> [WHAT THE EXERCISE ASKS]
Exactly reproduce each entry, leaving out nothing.

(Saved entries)

»»

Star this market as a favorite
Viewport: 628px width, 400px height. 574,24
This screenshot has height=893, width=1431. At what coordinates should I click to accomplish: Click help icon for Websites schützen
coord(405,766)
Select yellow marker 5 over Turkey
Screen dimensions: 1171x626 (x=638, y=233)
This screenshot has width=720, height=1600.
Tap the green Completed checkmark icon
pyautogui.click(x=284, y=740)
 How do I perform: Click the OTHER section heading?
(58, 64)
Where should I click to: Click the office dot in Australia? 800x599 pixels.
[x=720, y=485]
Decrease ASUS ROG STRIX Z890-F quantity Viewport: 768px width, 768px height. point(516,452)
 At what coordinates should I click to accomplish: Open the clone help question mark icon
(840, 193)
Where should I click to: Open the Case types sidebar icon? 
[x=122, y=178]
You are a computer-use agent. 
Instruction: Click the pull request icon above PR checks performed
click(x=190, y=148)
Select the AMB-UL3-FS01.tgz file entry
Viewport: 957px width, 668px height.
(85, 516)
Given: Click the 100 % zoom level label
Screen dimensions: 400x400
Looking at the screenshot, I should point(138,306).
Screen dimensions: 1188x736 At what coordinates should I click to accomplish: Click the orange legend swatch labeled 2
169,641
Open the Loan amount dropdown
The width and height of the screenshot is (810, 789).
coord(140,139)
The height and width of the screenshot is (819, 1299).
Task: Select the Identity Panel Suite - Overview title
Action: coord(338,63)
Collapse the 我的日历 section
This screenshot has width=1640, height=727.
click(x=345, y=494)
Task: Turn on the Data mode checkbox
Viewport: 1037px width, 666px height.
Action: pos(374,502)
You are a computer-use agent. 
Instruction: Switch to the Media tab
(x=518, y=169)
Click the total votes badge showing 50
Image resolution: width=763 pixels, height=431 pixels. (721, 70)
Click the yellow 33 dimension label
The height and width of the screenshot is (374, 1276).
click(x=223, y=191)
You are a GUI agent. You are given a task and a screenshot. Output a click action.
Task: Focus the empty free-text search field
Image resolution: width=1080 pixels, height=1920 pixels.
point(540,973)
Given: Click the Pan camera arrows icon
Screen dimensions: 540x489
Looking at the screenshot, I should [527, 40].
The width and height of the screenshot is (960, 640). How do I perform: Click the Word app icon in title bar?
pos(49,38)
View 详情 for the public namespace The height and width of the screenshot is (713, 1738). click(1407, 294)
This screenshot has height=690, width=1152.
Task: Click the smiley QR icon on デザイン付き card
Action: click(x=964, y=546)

««

> [YOUR RESPONSE]
Star this market as a favorite
Viewport: 628px width, 400px height. 574,24
This screenshot has height=893, width=1431. At what coordinates should I click to accomplish: Click help icon for Websites schützen
coord(405,766)
Select yellow marker 5 over Turkey
Screen dimensions: 1171x626 (x=638, y=233)
This screenshot has width=720, height=1600.
Tap the green Completed checkmark icon
pyautogui.click(x=284, y=740)
 How do I perform: Click the OTHER section heading?
(58, 64)
Where should I click to: Click the office dot in Australia? 800x599 pixels.
[x=720, y=485]
Decrease ASUS ROG STRIX Z890-F quantity Viewport: 768px width, 768px height. point(516,452)
 At what coordinates should I click to accomplish: Open the clone help question mark icon
(840, 193)
Where should I click to: Open the Case types sidebar icon? 
[x=122, y=178]
You are a computer-use agent. 
Instruction: Click the pull request icon above PR checks performed
click(x=190, y=148)
Select the AMB-UL3-FS01.tgz file entry
Viewport: 957px width, 668px height.
(85, 516)
Given: Click the 100 % zoom level label
Screen dimensions: 400x400
Looking at the screenshot, I should point(138,306).
Screen dimensions: 1188x736 At what coordinates should I click to accomplish: Click the orange legend swatch labeled 2
169,641
Open the Loan amount dropdown
The width and height of the screenshot is (810, 789).
coord(140,139)
The height and width of the screenshot is (819, 1299).
Task: Select the Identity Panel Suite - Overview title
Action: coord(338,63)
Collapse the 我的日历 section
This screenshot has width=1640, height=727.
click(x=345, y=494)
Task: Turn on the Data mode checkbox
Viewport: 1037px width, 666px height.
Action: pos(374,502)
You are a computer-use agent. 
Instruction: Switch to the Media tab
(x=518, y=169)
Click the total votes badge showing 50
Image resolution: width=763 pixels, height=431 pixels. (721, 70)
Click the yellow 33 dimension label
The height and width of the screenshot is (374, 1276).
click(x=223, y=191)
You are a GUI agent. You are given a task and a screenshot. Output a click action.
Task: Focus the empty free-text search field
Image resolution: width=1080 pixels, height=1920 pixels.
point(540,973)
Given: Click the Pan camera arrows icon
Screen dimensions: 540x489
Looking at the screenshot, I should [527, 40].
The width and height of the screenshot is (960, 640). How do I perform: Click the Word app icon in title bar?
pos(49,38)
View 详情 for the public namespace The height and width of the screenshot is (713, 1738). click(1407, 294)
This screenshot has height=690, width=1152.
Task: Click the smiley QR icon on デザイン付き card
Action: click(x=964, y=546)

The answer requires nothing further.